Transcribe the records underneath word for word, and leave no line out.

(Stored records)
▬▬▬
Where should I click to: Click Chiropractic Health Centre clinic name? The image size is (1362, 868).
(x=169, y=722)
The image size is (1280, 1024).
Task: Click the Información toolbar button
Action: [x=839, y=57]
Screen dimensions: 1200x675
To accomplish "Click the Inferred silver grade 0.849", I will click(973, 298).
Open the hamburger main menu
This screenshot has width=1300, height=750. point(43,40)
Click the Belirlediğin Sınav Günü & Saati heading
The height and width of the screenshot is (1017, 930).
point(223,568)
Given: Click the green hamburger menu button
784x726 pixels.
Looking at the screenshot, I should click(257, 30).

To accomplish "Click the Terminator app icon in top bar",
▬▬▬
* [THE ANSWER]:
Where should I click to: Click Chiropractic Health Centre clinic name? The image size is (1362, 868).
(x=169, y=722)
The image size is (1280, 1024).
Task: Click the Información toolbar button
Action: [x=839, y=57]
Screen dimensions: 1200x675
To accomplish "Click the Inferred silver grade 0.849", I will click(973, 298).
Open the hamburger main menu
This screenshot has width=1300, height=750. point(43,40)
Click the Belirlediğin Sınav Günü & Saati heading
The height and width of the screenshot is (1017, 930).
point(223,568)
Given: Click the green hamburger menu button
784x726 pixels.
Looking at the screenshot, I should click(257, 30).

To accomplish "Click the Terminator app icon in top bar",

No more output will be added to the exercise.